Pediatric Physical Therapy
It was during the polio epidemic during the 1920's that the career of pediatric physical therapy was born. Through science, proper techniques have been developed to help children and people with learning disabilities (usually under the age of 25), with therapeutic techniques to treat musculoskeletal issues. If you want to work with infant patients or young adults this is a career option you should consider.
The types of patients that a pediatric physical therapist works with range from premature-born infants that suffer from developmental delay and mobility problems, young cancer patients, those who have suffered traumatic brain injuries, victims of cerebral palsy, cystic fibrosis, and scoliosis. The pediatric PT also works with children that suffer from all sorts of chronic pain.
Most PT's and OT's will work with adolescent patients, but a Pediatric PT/OT is a professional individual who has chosen to specialize in his/her own field, in this case, pediatrics.

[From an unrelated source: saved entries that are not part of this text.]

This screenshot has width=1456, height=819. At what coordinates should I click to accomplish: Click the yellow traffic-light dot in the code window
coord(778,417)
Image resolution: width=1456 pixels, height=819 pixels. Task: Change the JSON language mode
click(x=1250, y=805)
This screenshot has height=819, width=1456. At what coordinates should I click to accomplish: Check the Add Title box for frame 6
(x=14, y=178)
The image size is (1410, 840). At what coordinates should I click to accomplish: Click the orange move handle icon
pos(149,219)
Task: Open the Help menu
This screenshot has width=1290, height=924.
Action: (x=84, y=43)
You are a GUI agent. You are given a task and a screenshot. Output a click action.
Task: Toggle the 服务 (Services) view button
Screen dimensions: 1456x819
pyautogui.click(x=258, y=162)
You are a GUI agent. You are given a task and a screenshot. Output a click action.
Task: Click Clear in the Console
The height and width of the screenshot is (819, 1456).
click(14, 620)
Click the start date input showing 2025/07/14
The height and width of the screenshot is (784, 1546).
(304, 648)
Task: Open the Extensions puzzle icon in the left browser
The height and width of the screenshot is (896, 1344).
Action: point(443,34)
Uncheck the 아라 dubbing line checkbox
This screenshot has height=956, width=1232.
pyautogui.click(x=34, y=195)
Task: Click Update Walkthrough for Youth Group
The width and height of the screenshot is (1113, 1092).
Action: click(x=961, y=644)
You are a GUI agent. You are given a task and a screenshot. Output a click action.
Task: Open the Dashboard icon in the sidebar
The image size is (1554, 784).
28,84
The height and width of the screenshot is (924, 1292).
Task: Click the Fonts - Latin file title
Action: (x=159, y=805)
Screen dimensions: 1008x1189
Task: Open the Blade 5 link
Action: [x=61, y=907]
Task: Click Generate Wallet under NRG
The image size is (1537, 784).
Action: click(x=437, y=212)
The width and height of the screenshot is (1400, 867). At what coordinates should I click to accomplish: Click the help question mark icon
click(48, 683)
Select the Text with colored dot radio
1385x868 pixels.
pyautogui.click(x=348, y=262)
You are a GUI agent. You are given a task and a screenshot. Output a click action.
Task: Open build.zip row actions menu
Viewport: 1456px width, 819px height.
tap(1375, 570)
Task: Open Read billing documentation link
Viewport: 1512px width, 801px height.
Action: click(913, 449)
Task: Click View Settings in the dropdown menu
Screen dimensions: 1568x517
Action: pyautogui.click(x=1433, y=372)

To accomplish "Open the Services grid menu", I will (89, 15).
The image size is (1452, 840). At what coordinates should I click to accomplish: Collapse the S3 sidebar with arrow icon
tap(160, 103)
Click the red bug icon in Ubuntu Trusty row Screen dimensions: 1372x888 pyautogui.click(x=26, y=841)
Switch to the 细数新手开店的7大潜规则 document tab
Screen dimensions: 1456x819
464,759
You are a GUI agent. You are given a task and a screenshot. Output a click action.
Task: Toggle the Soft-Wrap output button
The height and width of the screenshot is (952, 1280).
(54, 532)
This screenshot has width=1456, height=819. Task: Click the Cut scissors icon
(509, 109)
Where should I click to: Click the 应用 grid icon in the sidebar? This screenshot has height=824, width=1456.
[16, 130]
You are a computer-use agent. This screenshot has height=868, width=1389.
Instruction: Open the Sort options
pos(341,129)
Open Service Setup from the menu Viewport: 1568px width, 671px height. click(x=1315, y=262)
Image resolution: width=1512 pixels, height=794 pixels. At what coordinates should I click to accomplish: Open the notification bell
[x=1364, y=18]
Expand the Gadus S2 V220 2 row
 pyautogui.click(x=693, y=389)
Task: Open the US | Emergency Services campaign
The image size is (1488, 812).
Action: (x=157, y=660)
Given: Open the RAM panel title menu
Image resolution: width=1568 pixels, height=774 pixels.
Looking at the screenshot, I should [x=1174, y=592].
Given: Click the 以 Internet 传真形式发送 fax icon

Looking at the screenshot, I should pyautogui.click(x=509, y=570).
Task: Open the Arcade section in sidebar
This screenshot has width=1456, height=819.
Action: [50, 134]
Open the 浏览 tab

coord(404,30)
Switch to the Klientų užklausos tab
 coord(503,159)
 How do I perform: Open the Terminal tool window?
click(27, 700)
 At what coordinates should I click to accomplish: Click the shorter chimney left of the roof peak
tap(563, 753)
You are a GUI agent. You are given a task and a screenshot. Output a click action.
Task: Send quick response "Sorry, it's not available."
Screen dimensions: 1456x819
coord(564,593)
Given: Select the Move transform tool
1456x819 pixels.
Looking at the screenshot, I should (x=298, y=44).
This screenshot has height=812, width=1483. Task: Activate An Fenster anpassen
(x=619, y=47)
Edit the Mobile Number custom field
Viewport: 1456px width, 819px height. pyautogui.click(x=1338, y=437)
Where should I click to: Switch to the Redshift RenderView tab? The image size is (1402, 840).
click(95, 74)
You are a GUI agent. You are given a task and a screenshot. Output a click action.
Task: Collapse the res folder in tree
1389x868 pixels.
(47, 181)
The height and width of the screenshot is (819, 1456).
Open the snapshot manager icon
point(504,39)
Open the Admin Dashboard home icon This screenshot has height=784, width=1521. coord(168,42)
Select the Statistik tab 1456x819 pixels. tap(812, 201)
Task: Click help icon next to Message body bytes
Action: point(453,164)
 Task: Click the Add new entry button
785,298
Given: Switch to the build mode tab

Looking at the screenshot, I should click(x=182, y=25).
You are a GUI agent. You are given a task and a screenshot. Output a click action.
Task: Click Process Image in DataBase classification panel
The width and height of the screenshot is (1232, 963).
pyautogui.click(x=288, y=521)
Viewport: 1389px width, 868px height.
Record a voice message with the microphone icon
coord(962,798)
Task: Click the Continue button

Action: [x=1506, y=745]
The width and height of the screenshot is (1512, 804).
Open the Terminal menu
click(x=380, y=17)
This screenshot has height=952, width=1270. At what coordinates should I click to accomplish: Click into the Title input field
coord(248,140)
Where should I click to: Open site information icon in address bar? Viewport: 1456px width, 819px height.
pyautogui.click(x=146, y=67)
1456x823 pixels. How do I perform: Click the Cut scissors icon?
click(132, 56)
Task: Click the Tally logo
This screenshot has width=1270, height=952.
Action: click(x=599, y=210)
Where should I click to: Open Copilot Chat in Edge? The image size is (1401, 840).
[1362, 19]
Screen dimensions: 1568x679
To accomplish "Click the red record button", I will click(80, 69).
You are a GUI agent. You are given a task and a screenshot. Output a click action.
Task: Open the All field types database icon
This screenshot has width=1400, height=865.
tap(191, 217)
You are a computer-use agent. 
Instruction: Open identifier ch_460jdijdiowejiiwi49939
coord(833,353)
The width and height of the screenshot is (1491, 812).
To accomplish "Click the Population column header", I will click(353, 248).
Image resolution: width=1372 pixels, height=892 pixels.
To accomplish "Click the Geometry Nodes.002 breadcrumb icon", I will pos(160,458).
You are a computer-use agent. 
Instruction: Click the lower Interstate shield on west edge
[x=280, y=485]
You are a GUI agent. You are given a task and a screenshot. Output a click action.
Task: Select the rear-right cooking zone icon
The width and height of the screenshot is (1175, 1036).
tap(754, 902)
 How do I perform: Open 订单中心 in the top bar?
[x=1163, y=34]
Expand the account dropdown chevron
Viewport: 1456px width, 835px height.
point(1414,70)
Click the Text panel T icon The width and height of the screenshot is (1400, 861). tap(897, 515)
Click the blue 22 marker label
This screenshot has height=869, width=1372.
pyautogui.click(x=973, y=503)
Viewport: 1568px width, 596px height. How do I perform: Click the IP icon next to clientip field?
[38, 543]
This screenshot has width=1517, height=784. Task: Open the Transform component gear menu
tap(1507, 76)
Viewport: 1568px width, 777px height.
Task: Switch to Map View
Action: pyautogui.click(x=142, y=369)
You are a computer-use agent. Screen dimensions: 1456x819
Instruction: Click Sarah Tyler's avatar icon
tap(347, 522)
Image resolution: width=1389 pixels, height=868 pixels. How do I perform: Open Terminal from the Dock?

Pediatric PT Job Description
First and foremost the job of the physical therapist in this setting is to listen to the parents and/or family members about the issues facing the patient. If the patient is old enough the PT will interview the patient and then physically examine them to find the source of the problem. After the source of the issue is known or found, it is the job of the pediatric PT to create a plan, customized to each individual's needs.
The Pediatric PT mainly deals with younger patients and helps them to improve motor functions through exercises that help develop and improve the child's ability to move more efficiently, by improving strength, balance, endurance (including heart and lung endurance), and gait. In addition, the pediatric PT also educates family members about home safety and instructs about useful exercises that the patient can do at home to advance their overall development and delayed motor development. The physical therapist cannot be with their patients 24/7, so patients who work out at home see the most advanced results.
Designing and fitting patients with prosthetics, orthotics or other assistive technology may also be part of the responsibilities of the PT. In addition burn and wound care, manual manipulation of body parts, breathing training, and meeting the needs of special children may also be the responsibility of the pediatric physical therapist.
Pediatric Physical Therapy Equipment And Work Environment
Most PT's will have an array of tools that when utilized can be both beneficial to the patient, and also make rehabilitation fun. The PT gym (pictured above) has all sorts of PT equipment that aid in rehab, while appearing to the child as a play environment. Children want to play and the PT should be patient and playful to make the tasks fun while making sure that the rehab is safe. The PT utilizes recreational, developmental and play therapy and should try to make rehabilitation fun whenever possible.
The work environment is not always in the gym. The gym provides a great place for improving balance on land, but the swimming pool is a great tool for at least part of the rehabilitation. Aquatic physical therapy is used and has a host of benefits and most children love playing in the water. What they deem as playful activity can really be a great workout while relieving stress on painful joints while having a greater freedom of movement because of buoyancy.
The job can be challenging and yet rewarding when you see progress in your patients. Usually, these are patients that you have been working closely with and with their families to form the plan of action, to rehabilitate, to make children and young adults more independent and make them able to function at school or for life in general.